These measures and institutions were implemented without the establishment of a counterbalance in the shape of a constitution or parliament. No social or political force could have constituted a check upon this powerful machine. In the first Tanzimat period, the administrative council, the ‘ulama, and other local dignitaries had been adequately represented and had thus served as a check upon the provincial authorities. This situation ended with the later Tanzimat. The ‘ulama were for all practical purposes marginalized. So too was the mufti, who had been an ex officio member of the council, which was now entirely dominated by the vali. Whereas the vali was officially denied membership in the council throughout the early Tanzimat period, he was given effective control over it as of 1852 and was formally made its president under the Vilayet Law of 1864, which also endowed him with far-reaching powers “over police, political affairs, financial affairs, the carrying out of judicial decisions, and the execution of imperial laws.”52 Meanwhile, the kadi's prerogatives were shorn and his duties ultimately confined to the legal aspects of personal status issues.

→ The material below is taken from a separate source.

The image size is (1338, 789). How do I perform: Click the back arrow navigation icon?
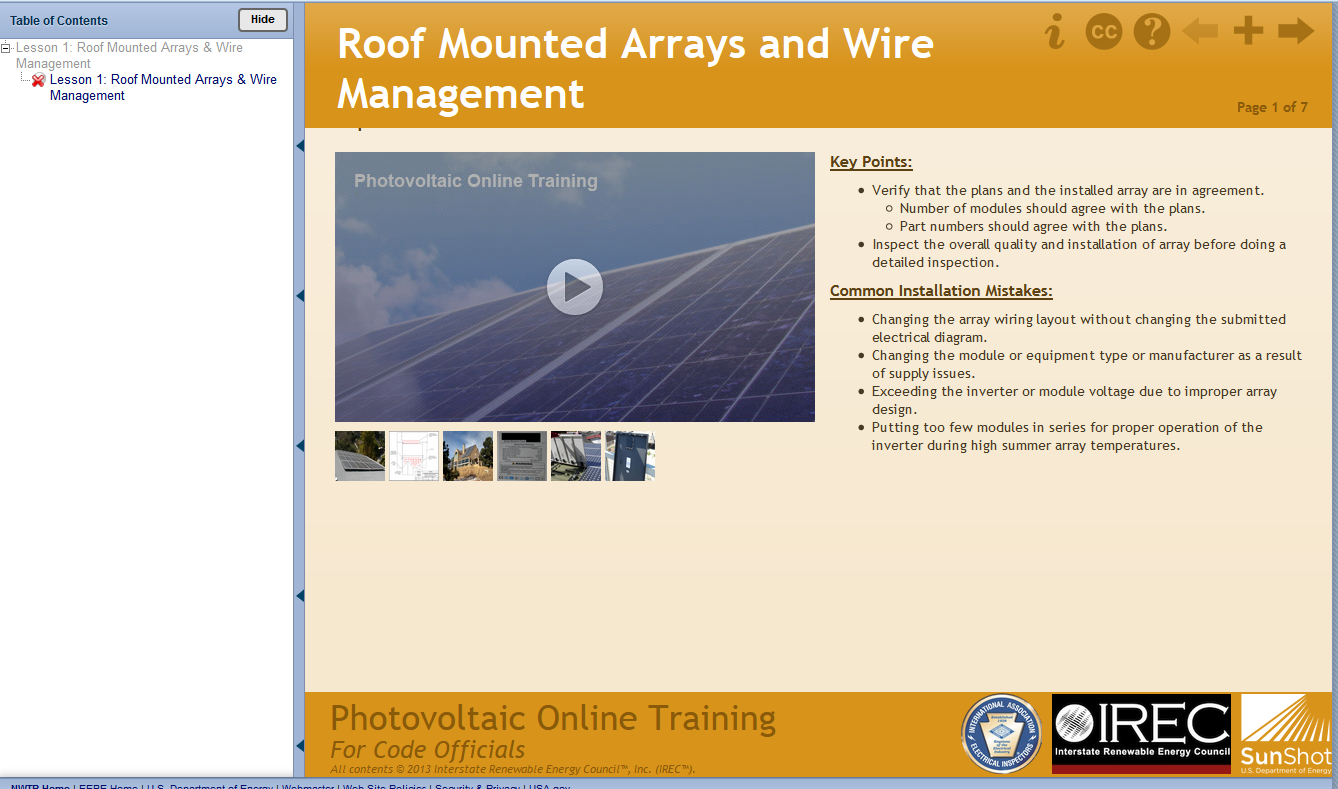click(1199, 30)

As a result of these measures, the state organs were left without checks and balances and were freed from the semiautonomous and intermediary bodies through which governmental authority had formerly filtered down. Thus, in place of the local chiefs or notables (such as the ‘ulama and other dignitaries), whom the subject had known and generally rusted, stood new government officials armed with new laws and powers, who were largely strangers to him and often ignorant of his ways of speech and habits. Consequently, the subject stood before this powerful political machine weakened, perplexed, and understandably resentful.
The State and the New Upper Class
‘Ali and Fuad seem to have become isolated soon after assuming power. They faced mounting discontent, especially from segments of the upper classes in Istanbul, which was nourished by the Orthodox Sufi revival of (p.72) the first half of the nineteenth century. Few statesmen supported them. So unpopular was ‘Ali Pasha that he was described by the derogatory term kapuci-zade (son of the gatekeeper) and denounced as “a very bad man who brought ruin to the country.”53 ‘Ali and Fuad depended on the bureaucracy and the army, but this was not enough. Their dilemma was how to rally societal support to counter their opponents and contain mounting resentment.

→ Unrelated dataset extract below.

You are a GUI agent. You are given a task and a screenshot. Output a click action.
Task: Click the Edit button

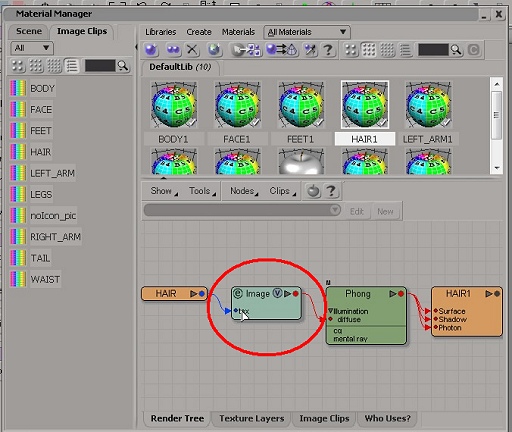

To counterbalance various oppositional forces, ‘Ali and Fuad endeavored to cultivate certain Sufi orders, especially the Mevlevi order, which appealed to the Turkish middle and lower middle classes and which was regarded as tolerant and apolitical. To this end, the Porte bestowed favors upon leading Mevlevi dedes (shaykhs) and provided the order, which was based in Konya, with generous and unprecedented grants. For example, the head of the order at the time, Mehmed Sa‘id Hemdem (called Çelebi Efendi), saw his debts paid in 1855 and the cost of building a new mansion for him in Konya covered by the state treasury in 1858.54 There is no question that these favors were politically motivated.55 ‘Ali, Fuad, and other statesmen and senior bureaucrats also had close relations with Osman Salahuddin, the shaykh of the Yenikapi Mevlevi lodge in Istanbul.56 “It would seem,” concluded D.S. Margoliouth in his entry on the Mevlevi order in the Encyclopaedia of Islam, that “reforming sultans used the Mawlawi orderas a makeweight … against the ‘ulama’.”57 Nor were the Mevlevis the only Sufis to benefit from this policy. The Bektashi order, known for its heterodox and eclectic beliefs and popular among the lower classes, which had been legally abolished in 1826, began during this period to reopen its tekkes (lodges) in Istanbul. By the end of the 1860s, most of its tekkes were again operating in the open, and a printing press set up in the Eyup suburb began to publish Bektashi literature.58 As far as it is known, the firman that abolished the order was never revoked, but the order's open activity would not have been possible without the tacit approval of the authorities.
The cultivation of these two orders provided ‘Ali and Fuad with substantial public support in Istanbul and other Turkish towns in Anatolia, where the orders had a strong presence. However, the Mevlevi and Bektashi orders were almost exclusively Turkish and their presence in non-Turkish provinces (except for the Bektashi order in Albania) was negligible. The policy's effectiveness was therefore limited and it was necessary to generate support among other communities and other quarters.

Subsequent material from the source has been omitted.